→ **Supplied records**:

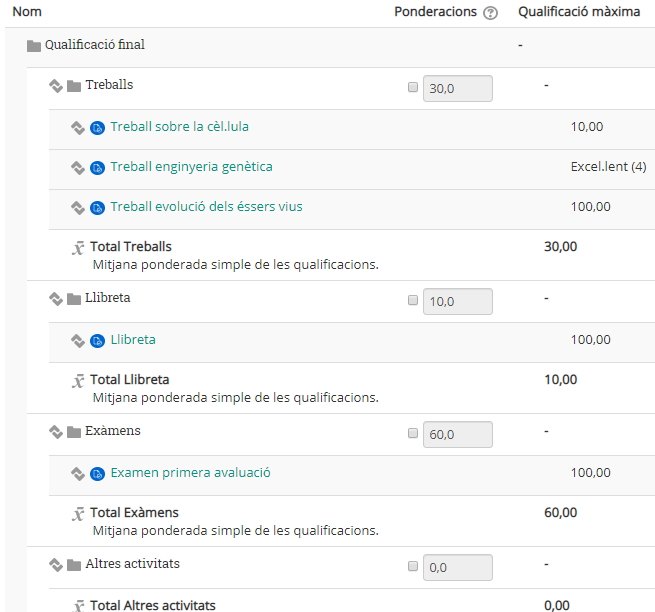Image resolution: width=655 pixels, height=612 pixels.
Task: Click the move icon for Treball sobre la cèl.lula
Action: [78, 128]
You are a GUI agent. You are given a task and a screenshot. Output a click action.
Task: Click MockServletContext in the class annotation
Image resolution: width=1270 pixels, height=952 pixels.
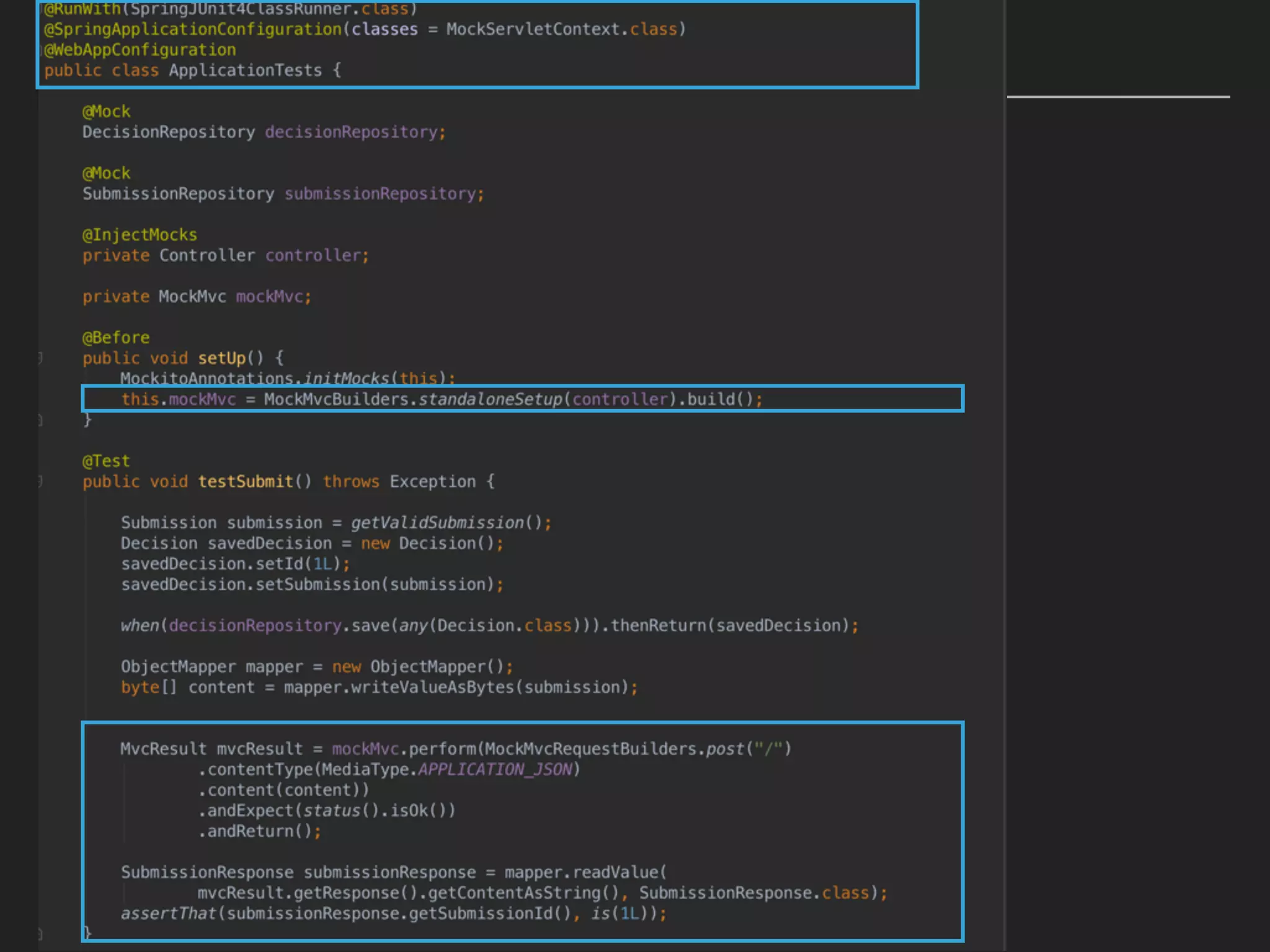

→ **What this task involves**:
Can you reproduce every line of the records above word for word, leaving out the pictures?

→ **Finished exercise**:
Image resolution: width=655 pixels, height=612 pixels.
Task: Click the move icon for Treball sobre la cèl.lula
Action: [78, 128]
You are a GUI agent. You are given a task and a screenshot. Output a click action.
Task: Click MockServletContext in the class annotation
Image resolution: width=1270 pixels, height=952 pixels.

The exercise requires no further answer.